• **CONSIGNE DÉTAILLÉE**
Reproduisez mot pour mot le passage du texte sur l’EMA et l’ANSM compris entre « La confrontation entre » et « les autorités françaises ? », ces deux bornes incluses.

• **TEXTE SOURCE**
La confrontation entre la France et l’Europe

Quels sont les liens entre l’EMA et l’ANSM ?

    L’EMA est une agence européenne qui évalue, coordonne et supervise le développement des nouveaux médicaments à usage humain et vétérinaire dans l’Union européenne. Son autorité s’exerce à travers les agences nationales, comme l’ANSM française. Ainsi, l’ANSM, qui est l’autorité française compétente en matière de pharmacovigilance et qui veille à la sécurité de l’emploi des médicaments, est un système national qui s’inscrit dans une organisation européenne. Toute décision prise au niveau européen ne peut donc être rejetée par un état membre de l’Union Européenne.

Pourquoi la décision de l’EMA contrarie-t-elle les autorités françaises ?

    Le  rapport de l’EMA, rendu public le 11 octobre 2013, n’a pas satisfait les autorités sanitaires françaises (l’ANSM et le ministère de la santé) car il ne donne pas de contre-indication à la prescription des pilules de 3ème et 4ème génération. Même si l’EMA reconnaît une multiplication par deux environ des risques d’une thrombose embolique quand une femme prend une pilule de 3ème ou 4ème génération, la conclusion du rapport ne comporte pas, selon l’ANSM, de vraie distinction entre les générations de contraceptifs. « Les bénéfices de tous les contraceptifs hormonaux combinés [associant oestrogènes et progestatifs] continuent d’être supérieurs à leurs risques » [1] estime le Comité pour l’évaluation des risques en matière de pharmacovigilance (PRAC), la commission de l’agence européenne qui a réévalué ces produits.

• **DONNÉES ENREGISTRÉES**
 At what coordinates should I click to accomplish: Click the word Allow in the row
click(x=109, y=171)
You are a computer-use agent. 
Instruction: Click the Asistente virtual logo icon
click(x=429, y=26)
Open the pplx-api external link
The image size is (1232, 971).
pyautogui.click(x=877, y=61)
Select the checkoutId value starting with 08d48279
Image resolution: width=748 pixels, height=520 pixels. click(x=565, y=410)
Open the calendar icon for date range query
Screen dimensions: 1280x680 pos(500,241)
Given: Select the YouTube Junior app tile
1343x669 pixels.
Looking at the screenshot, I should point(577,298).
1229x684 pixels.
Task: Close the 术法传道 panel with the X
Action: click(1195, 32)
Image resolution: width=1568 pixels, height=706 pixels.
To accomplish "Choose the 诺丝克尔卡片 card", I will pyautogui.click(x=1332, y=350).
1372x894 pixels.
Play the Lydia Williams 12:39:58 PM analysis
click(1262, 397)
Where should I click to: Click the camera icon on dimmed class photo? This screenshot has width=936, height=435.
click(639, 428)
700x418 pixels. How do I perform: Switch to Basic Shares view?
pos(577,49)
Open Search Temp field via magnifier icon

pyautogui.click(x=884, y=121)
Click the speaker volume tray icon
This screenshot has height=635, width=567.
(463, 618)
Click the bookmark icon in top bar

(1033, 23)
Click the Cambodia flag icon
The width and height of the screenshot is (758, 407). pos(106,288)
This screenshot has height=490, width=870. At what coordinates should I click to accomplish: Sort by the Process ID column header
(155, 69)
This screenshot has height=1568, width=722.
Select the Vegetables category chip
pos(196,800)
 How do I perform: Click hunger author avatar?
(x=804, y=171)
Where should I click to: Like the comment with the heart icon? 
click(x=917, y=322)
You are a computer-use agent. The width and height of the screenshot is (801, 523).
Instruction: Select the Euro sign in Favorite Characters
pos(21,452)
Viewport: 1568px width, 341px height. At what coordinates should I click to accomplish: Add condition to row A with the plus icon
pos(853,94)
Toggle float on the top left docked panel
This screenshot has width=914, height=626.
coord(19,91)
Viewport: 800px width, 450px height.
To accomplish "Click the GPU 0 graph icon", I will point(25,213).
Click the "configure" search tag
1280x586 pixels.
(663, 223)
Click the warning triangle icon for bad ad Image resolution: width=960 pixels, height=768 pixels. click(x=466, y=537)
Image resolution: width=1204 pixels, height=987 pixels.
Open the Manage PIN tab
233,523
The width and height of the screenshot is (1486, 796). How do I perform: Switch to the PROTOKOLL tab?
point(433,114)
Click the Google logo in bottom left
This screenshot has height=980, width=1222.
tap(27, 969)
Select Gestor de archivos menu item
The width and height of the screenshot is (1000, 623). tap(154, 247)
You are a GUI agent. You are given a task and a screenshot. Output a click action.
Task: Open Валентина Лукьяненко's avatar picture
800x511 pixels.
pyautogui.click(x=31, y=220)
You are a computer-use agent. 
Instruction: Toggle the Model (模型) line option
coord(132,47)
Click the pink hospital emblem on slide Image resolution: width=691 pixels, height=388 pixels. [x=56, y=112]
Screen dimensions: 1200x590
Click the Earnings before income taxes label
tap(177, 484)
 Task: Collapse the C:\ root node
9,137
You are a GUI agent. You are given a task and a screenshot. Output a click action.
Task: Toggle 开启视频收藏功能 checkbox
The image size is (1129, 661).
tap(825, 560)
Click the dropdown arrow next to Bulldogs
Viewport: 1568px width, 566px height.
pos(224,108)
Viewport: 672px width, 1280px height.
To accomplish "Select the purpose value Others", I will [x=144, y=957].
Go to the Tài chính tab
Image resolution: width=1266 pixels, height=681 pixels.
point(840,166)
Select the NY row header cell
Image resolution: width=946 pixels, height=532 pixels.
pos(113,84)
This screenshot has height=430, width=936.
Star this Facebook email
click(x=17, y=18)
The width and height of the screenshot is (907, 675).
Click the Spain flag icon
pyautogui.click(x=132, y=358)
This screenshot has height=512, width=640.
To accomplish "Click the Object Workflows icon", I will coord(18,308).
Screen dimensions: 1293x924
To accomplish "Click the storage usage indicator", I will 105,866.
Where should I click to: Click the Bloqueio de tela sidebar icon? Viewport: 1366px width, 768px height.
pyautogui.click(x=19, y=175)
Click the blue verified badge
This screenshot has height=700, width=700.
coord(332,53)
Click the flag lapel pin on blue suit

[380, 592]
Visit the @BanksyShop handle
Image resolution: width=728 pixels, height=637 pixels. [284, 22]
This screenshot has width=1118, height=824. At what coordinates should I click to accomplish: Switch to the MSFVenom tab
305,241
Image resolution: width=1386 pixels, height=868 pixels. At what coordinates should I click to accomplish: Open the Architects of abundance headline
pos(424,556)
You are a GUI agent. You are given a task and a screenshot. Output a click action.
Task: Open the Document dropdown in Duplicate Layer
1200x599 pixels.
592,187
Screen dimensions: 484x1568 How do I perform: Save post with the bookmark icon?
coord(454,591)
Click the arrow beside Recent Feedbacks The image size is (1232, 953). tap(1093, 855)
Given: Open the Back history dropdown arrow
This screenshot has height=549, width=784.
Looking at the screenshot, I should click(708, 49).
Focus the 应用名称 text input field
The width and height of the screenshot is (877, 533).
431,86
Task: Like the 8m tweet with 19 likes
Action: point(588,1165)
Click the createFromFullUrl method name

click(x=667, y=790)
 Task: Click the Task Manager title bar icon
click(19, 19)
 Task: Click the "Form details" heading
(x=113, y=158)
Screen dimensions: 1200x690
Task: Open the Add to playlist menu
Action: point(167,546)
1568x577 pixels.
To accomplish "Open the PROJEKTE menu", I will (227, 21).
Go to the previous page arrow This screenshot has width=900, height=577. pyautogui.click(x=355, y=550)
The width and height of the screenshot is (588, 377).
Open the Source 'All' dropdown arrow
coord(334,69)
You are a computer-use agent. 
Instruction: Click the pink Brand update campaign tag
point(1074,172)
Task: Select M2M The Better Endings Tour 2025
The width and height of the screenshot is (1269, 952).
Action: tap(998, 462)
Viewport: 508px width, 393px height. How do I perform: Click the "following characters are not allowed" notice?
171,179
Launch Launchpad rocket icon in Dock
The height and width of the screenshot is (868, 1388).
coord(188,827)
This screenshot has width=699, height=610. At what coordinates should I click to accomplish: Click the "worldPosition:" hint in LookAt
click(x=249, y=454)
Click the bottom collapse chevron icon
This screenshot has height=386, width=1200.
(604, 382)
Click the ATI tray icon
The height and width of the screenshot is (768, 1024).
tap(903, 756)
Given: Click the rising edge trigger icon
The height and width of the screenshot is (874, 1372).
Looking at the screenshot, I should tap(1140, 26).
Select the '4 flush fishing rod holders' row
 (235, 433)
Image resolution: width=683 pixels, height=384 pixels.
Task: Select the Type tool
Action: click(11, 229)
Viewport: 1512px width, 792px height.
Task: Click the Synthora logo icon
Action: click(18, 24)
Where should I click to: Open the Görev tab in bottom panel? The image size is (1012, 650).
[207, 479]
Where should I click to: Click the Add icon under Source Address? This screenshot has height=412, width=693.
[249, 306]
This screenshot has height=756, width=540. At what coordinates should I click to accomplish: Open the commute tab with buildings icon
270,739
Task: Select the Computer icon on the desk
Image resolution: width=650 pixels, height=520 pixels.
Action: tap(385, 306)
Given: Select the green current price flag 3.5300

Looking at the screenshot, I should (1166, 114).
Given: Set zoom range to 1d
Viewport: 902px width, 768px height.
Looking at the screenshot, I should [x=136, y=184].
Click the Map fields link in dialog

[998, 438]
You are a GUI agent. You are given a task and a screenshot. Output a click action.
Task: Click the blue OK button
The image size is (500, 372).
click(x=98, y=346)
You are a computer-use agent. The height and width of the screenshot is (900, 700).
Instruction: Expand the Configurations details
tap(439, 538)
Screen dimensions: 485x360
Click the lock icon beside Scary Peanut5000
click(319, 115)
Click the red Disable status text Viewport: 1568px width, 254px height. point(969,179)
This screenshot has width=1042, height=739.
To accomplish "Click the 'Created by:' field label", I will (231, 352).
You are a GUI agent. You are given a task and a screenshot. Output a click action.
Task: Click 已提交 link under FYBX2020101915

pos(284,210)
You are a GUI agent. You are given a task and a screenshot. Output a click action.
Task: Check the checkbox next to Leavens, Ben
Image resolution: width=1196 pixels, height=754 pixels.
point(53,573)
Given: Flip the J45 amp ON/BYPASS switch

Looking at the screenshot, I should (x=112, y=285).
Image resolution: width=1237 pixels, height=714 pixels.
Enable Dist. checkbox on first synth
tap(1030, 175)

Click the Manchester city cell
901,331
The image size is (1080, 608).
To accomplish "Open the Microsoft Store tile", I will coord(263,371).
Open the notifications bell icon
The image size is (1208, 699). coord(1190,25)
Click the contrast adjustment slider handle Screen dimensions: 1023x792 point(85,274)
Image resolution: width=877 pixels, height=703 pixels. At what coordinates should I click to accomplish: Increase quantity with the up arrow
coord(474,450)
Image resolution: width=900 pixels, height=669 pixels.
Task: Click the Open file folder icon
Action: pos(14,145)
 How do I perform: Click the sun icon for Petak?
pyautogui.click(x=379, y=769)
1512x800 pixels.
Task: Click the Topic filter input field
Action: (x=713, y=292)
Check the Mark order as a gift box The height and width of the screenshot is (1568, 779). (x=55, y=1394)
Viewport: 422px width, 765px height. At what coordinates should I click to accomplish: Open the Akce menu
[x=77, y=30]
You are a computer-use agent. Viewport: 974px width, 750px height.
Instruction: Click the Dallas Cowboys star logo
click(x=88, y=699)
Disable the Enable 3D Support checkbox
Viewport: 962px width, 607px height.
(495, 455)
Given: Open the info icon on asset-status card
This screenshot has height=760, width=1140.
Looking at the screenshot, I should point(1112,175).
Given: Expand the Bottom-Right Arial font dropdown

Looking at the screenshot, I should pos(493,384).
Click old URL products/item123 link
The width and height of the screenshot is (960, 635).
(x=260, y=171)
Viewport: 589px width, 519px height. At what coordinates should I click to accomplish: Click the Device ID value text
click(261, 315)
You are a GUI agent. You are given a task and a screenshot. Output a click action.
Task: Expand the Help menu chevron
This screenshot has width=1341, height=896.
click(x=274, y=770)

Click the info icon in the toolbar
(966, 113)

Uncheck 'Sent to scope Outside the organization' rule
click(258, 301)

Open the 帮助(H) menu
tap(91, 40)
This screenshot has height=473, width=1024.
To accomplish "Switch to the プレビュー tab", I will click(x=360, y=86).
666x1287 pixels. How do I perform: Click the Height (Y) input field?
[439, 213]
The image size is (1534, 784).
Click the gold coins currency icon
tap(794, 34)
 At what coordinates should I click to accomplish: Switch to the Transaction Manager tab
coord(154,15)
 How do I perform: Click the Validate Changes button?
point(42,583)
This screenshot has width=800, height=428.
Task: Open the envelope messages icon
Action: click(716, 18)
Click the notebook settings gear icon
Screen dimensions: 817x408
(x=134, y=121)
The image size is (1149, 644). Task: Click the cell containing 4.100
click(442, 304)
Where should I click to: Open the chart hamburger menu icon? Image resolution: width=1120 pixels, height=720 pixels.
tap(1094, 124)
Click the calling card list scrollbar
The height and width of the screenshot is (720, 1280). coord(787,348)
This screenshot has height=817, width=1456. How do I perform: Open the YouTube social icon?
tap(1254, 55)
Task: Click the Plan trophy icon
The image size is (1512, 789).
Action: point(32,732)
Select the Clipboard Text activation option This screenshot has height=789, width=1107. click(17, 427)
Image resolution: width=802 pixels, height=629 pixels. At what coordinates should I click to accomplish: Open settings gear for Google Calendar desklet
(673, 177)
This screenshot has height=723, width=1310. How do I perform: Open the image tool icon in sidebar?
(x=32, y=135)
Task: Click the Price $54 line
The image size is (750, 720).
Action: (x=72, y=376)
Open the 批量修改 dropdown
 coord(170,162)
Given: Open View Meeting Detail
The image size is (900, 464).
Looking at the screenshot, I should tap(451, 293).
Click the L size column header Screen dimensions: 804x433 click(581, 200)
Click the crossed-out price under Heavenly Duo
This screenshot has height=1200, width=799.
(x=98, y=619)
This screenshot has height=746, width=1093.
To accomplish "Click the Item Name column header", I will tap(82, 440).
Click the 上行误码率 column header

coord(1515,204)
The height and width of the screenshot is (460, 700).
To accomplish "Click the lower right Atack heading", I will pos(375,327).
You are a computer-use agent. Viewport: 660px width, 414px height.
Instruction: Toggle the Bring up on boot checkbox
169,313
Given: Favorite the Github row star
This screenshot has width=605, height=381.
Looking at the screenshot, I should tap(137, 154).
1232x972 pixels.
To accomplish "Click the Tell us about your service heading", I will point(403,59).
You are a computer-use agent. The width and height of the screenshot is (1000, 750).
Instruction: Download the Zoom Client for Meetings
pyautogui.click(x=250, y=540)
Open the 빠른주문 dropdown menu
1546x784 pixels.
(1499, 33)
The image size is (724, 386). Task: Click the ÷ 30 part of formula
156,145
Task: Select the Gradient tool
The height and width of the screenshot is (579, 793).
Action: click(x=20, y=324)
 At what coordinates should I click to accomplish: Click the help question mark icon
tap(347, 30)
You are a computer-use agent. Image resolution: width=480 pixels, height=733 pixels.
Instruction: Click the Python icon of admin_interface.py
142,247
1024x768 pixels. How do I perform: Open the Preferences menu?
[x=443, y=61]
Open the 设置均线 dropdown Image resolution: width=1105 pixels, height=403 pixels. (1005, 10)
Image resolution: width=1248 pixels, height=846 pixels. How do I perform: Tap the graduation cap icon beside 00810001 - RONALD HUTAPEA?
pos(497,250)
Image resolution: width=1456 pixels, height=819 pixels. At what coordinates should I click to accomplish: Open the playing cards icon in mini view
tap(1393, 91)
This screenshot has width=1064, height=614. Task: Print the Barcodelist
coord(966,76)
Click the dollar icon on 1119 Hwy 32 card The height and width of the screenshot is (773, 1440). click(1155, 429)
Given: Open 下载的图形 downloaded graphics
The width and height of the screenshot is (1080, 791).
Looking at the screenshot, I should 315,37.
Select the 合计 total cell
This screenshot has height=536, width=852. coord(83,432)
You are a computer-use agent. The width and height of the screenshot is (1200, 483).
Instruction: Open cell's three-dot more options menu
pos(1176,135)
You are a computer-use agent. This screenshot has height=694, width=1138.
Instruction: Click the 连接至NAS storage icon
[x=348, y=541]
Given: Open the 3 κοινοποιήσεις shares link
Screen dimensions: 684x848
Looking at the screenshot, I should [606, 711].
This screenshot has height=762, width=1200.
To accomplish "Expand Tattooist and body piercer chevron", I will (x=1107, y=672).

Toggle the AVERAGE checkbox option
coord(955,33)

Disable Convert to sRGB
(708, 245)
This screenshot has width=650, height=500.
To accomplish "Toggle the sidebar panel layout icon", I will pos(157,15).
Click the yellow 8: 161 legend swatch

• **RÉPONSE PROPOSÉE**
La confrontation entre la France et l’Europe

Quels sont les liens entre l’EMA et l’ANSM ?

    L’EMA est une agence européenne qui évalue, coordonne et supervise le développement des nouveaux médicaments à usage humain et vétérinaire dans l’Union européenne. Son autorité s’exerce à travers les agences nationales, comme l’ANSM française. Ainsi, l’ANSM, qui est l’autorité française compétente en matière de pharmacovigilance et qui veille à la sécurité de l’emploi des médicaments, est un système national qui s’inscrit dans une organisation européenne. Toute décision prise au niveau européen ne peut donc être rejetée par un état membre de l’Union Européenne.

Pourquoi la décision de l’EMA contrarie-t-elle les autorités françaises ?